View Full Version : Is it safe to delete pages that have been 301 redirected?
NoHarleys
08-16-2011, 10:50 PM
Since one of my sites "fell" last week I decided to play around good and hard within webmaster tools. Found some odd stuff that I feel I should clean up.
Under crawl errors, I have over 3000 pages "not found". This is mainly due to some of my old pages that were html based are linked to my old cgi based cart. I have not used that cart in years so all the links are dead. Even though I have all these old pages forwarded to my new cart with 301 Redirects (via .htaccess), it is still reporting the errors. Is it safe to just remove the old pages from my server that haven't been in use for several years? Or what should be my plan of attack?
SteveGerencser
08-17-2011, 12:40 AM
At this point, yes.. I'd kill the pages and forge them..
weegillis
08-17-2011, 11:31 AM
Try using a custom 404 page. That really helps.
Also it is always good and safe to redirect your traffic when a website hosting is renewed, regardless of the fact that you only change the hierarchy or remove few pages.
It is safe to remove old pages once the traffic stops.
404 should only be served out if you want the page removed from the search index. Otherwise it NEVER really helps. Having one [custom 404 page] in place is only useful for serving up links to pages that MAY be helpful (on one's own site) to the visitor who has requested a missing page.
If we think about it a minute, having 301'd a page is as much as deleting it, anyway.
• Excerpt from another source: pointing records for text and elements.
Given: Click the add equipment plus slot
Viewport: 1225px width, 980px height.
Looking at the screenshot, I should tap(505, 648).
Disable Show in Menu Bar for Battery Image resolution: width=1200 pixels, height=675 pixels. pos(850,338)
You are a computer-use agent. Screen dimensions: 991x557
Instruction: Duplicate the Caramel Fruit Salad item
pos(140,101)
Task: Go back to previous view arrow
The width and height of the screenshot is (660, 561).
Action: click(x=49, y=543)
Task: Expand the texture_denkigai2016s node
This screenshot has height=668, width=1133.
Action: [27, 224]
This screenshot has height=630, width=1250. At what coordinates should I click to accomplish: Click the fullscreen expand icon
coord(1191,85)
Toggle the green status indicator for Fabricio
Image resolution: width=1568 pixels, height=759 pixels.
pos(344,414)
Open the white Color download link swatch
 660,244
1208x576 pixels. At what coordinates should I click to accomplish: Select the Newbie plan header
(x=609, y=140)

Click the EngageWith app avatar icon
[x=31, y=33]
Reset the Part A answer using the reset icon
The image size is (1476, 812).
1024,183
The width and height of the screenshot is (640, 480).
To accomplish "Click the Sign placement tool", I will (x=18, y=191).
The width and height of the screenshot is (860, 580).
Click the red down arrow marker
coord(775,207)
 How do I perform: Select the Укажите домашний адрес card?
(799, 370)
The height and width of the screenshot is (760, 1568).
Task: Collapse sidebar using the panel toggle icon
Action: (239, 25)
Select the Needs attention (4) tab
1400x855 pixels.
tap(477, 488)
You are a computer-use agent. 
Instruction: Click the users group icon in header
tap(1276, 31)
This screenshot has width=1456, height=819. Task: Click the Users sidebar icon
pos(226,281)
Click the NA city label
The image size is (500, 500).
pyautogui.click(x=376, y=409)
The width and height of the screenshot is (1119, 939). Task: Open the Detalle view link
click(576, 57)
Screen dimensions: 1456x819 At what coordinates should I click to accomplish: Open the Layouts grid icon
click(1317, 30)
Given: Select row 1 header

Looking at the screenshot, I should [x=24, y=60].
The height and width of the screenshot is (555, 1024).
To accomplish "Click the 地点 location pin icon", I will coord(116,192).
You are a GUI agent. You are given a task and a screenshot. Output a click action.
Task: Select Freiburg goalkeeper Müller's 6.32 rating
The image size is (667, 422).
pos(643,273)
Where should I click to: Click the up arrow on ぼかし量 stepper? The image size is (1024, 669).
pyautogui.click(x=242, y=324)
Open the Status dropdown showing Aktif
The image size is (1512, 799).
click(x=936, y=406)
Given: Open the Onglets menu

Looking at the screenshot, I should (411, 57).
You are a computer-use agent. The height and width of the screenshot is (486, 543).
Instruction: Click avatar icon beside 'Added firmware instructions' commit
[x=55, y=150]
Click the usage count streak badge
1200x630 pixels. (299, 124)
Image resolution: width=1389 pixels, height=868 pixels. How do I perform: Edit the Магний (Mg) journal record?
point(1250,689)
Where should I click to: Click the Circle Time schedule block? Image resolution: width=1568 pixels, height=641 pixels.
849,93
It can never be reached again. 301 is permanent. Yes, the pages can be removed as stated multiple times in this thread.
bhartzer
08-17-2011, 11:40 AM
If you can remove the old pages and the old cgi-based cart then I would do that--just make sure they are truly doing a 301 redirect to the new location (check it with a server header check tool).
I would also do some backlinks checks to see if there are any links from other sites to those URLs and see if you can get them updated.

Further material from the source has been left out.